**WHAT NEEDS TO BE DONE**
Set the records down once more so that they match the source word for word.

**MATERIAL FOR THE TASK**
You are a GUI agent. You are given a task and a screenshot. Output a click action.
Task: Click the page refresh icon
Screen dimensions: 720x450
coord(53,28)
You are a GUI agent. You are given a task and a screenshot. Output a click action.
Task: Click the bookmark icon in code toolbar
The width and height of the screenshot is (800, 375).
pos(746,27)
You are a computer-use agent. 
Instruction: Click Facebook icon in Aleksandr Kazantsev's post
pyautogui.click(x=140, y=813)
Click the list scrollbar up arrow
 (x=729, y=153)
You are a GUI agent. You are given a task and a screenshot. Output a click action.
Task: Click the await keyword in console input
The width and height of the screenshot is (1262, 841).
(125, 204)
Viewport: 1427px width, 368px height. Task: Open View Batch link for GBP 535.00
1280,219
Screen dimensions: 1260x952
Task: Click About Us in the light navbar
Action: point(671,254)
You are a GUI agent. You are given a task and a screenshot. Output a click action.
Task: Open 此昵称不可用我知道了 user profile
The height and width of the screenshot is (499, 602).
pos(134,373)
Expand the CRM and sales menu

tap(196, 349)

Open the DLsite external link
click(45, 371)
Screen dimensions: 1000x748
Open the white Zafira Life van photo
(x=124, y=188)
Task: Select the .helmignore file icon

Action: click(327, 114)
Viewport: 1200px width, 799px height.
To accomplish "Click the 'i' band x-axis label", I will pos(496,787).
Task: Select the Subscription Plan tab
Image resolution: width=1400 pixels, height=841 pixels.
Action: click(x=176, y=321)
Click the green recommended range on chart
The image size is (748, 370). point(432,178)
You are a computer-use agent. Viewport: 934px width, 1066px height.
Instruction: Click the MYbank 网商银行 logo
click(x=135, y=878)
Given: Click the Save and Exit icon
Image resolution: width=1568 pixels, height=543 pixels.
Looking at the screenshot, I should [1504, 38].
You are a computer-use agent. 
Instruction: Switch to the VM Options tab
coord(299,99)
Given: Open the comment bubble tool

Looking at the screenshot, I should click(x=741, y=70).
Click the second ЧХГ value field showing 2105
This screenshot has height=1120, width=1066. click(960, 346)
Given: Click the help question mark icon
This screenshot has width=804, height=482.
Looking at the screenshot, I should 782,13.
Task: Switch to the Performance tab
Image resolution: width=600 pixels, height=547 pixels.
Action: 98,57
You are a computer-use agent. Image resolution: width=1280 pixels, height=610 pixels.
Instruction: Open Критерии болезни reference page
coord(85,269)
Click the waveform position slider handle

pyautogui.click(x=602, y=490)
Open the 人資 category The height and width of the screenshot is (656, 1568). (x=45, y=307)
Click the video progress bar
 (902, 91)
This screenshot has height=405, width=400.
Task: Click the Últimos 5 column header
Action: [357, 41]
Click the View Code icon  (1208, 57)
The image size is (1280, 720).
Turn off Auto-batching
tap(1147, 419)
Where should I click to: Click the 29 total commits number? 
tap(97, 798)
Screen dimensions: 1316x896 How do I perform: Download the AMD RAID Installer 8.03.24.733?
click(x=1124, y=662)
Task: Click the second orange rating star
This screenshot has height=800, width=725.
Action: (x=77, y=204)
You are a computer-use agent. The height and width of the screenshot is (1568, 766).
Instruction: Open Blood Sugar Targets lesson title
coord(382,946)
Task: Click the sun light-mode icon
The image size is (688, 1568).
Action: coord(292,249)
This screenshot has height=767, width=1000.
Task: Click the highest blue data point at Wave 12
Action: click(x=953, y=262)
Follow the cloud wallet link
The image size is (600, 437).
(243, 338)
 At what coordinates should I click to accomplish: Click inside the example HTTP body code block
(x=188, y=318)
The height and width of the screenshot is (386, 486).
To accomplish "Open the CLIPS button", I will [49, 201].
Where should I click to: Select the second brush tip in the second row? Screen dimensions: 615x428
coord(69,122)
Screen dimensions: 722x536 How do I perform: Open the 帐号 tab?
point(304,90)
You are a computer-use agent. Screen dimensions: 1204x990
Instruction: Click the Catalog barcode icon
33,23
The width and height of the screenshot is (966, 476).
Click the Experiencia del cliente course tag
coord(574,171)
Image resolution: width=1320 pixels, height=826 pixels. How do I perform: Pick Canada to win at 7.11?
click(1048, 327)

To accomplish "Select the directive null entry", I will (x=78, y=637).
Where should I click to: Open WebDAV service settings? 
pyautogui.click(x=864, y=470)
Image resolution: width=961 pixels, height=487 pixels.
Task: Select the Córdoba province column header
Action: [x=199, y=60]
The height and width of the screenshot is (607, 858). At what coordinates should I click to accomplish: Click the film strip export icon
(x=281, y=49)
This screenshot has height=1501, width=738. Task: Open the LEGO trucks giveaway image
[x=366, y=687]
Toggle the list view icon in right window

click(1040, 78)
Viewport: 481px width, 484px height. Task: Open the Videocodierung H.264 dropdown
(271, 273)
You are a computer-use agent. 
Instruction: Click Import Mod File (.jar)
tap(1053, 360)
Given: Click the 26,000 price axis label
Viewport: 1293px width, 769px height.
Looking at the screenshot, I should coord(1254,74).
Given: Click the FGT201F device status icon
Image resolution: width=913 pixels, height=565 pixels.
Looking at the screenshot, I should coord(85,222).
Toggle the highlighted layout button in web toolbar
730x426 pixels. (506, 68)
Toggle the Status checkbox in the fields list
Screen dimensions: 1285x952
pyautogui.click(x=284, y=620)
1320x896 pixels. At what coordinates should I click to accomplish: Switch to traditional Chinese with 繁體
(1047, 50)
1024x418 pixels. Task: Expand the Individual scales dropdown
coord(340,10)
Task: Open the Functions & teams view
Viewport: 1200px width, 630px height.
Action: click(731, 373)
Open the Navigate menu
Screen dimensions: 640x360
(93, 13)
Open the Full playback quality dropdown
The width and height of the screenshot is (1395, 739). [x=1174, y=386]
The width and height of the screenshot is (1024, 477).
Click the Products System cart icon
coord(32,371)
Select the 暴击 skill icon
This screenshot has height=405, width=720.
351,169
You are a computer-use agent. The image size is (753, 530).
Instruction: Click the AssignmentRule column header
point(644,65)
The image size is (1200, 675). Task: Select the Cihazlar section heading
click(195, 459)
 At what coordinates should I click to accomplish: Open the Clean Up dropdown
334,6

**OUTPUT FOR THIS EXERCISE**
You are a GUI agent. You are given a task and a screenshot. Output a click action.
Task: Click the page refresh icon
Screen dimensions: 720x450
coord(53,28)
You are a GUI agent. You are given a task and a screenshot. Output a click action.
Task: Click the bookmark icon in code toolbar
The width and height of the screenshot is (800, 375).
pos(746,27)
You are a computer-use agent. 
Instruction: Click Facebook icon in Aleksandr Kazantsev's post
pyautogui.click(x=140, y=813)
Click the list scrollbar up arrow
 (x=729, y=153)
You are a GUI agent. You are given a task and a screenshot. Output a click action.
Task: Click the await keyword in console input
The width and height of the screenshot is (1262, 841).
(125, 204)
Viewport: 1427px width, 368px height. Task: Open View Batch link for GBP 535.00
1280,219
Screen dimensions: 1260x952
Task: Click About Us in the light navbar
Action: point(671,254)
You are a GUI agent. You are given a task and a screenshot. Output a click action.
Task: Open 此昵称不可用我知道了 user profile
The height and width of the screenshot is (499, 602).
pos(134,373)
Expand the CRM and sales menu

tap(196, 349)

Open the DLsite external link
click(45, 371)
Screen dimensions: 1000x748
Open the white Zafira Life van photo
(x=124, y=188)
Task: Select the .helmignore file icon

Action: click(327, 114)
Viewport: 1200px width, 799px height.
To accomplish "Click the 'i' band x-axis label", I will pos(496,787).
Task: Select the Subscription Plan tab
Image resolution: width=1400 pixels, height=841 pixels.
Action: click(x=176, y=321)
Click the green recommended range on chart
The image size is (748, 370). point(432,178)
You are a computer-use agent. Viewport: 934px width, 1066px height.
Instruction: Click the MYbank 网商银行 logo
click(x=135, y=878)
Given: Click the Save and Exit icon
Image resolution: width=1568 pixels, height=543 pixels.
Looking at the screenshot, I should [1504, 38].
You are a computer-use agent. 
Instruction: Switch to the VM Options tab
coord(299,99)
Given: Open the comment bubble tool

Looking at the screenshot, I should click(x=741, y=70).
Click the second ЧХГ value field showing 2105
This screenshot has height=1120, width=1066. click(960, 346)
Given: Click the help question mark icon
This screenshot has width=804, height=482.
Looking at the screenshot, I should 782,13.
Task: Switch to the Performance tab
Image resolution: width=600 pixels, height=547 pixels.
Action: 98,57
You are a computer-use agent. Image resolution: width=1280 pixels, height=610 pixels.
Instruction: Open Критерии болезни reference page
coord(85,269)
Click the waveform position slider handle

pyautogui.click(x=602, y=490)
Open the 人資 category The height and width of the screenshot is (656, 1568). (x=45, y=307)
Click the video progress bar
 (902, 91)
This screenshot has height=405, width=400.
Task: Click the Últimos 5 column header
Action: [357, 41]
Click the View Code icon  (1208, 57)
The image size is (1280, 720).
Turn off Auto-batching
tap(1147, 419)
Where should I click to: Click the 29 total commits number? 
tap(97, 798)
Screen dimensions: 1316x896 How do I perform: Download the AMD RAID Installer 8.03.24.733?
click(x=1124, y=662)
Task: Click the second orange rating star
This screenshot has height=800, width=725.
Action: (x=77, y=204)
You are a computer-use agent. The height and width of the screenshot is (1568, 766).
Instruction: Open Blood Sugar Targets lesson title
coord(382,946)
Task: Click the sun light-mode icon
The image size is (688, 1568).
Action: coord(292,249)
This screenshot has height=767, width=1000.
Task: Click the highest blue data point at Wave 12
Action: click(x=953, y=262)
Follow the cloud wallet link
The image size is (600, 437).
(243, 338)
 At what coordinates should I click to accomplish: Click inside the example HTTP body code block
(x=188, y=318)
The height and width of the screenshot is (386, 486).
To accomplish "Open the CLIPS button", I will [49, 201].
Where should I click to: Select the second brush tip in the second row? Screen dimensions: 615x428
coord(69,122)
Screen dimensions: 722x536 How do I perform: Open the 帐号 tab?
point(304,90)
You are a computer-use agent. Screen dimensions: 1204x990
Instruction: Click the Catalog barcode icon
33,23
The width and height of the screenshot is (966, 476).
Click the Experiencia del cliente course tag
coord(574,171)
Image resolution: width=1320 pixels, height=826 pixels. How do I perform: Pick Canada to win at 7.11?
click(1048, 327)

To accomplish "Select the directive null entry", I will (x=78, y=637).
Where should I click to: Open WebDAV service settings? 
pyautogui.click(x=864, y=470)
Image resolution: width=961 pixels, height=487 pixels.
Task: Select the Córdoba province column header
Action: [x=199, y=60]
The height and width of the screenshot is (607, 858). At what coordinates should I click to accomplish: Click the film strip export icon
(x=281, y=49)
This screenshot has height=1501, width=738. Task: Open the LEGO trucks giveaway image
[x=366, y=687]
Toggle the list view icon in right window

click(1040, 78)
Viewport: 481px width, 484px height. Task: Open the Videocodierung H.264 dropdown
(271, 273)
You are a computer-use agent. 
Instruction: Click Import Mod File (.jar)
tap(1053, 360)
Given: Click the 26,000 price axis label
Viewport: 1293px width, 769px height.
Looking at the screenshot, I should coord(1254,74).
Given: Click the FGT201F device status icon
Image resolution: width=913 pixels, height=565 pixels.
Looking at the screenshot, I should coord(85,222).
Toggle the highlighted layout button in web toolbar
730x426 pixels. (506, 68)
Toggle the Status checkbox in the fields list
Screen dimensions: 1285x952
pyautogui.click(x=284, y=620)
1320x896 pixels. At what coordinates should I click to accomplish: Switch to traditional Chinese with 繁體
(1047, 50)
1024x418 pixels. Task: Expand the Individual scales dropdown
coord(340,10)
Task: Open the Functions & teams view
Viewport: 1200px width, 630px height.
Action: click(731, 373)
Open the Navigate menu
Screen dimensions: 640x360
(93, 13)
Open the Full playback quality dropdown
The width and height of the screenshot is (1395, 739). [x=1174, y=386]
The width and height of the screenshot is (1024, 477).
Click the Products System cart icon
coord(32,371)
Select the 暴击 skill icon
This screenshot has height=405, width=720.
351,169
You are a computer-use agent. The image size is (753, 530).
Instruction: Click the AssignmentRule column header
point(644,65)
The image size is (1200, 675). Task: Select the Cihazlar section heading
click(195, 459)
 At what coordinates should I click to accomplish: Open the Clean Up dropdown
334,6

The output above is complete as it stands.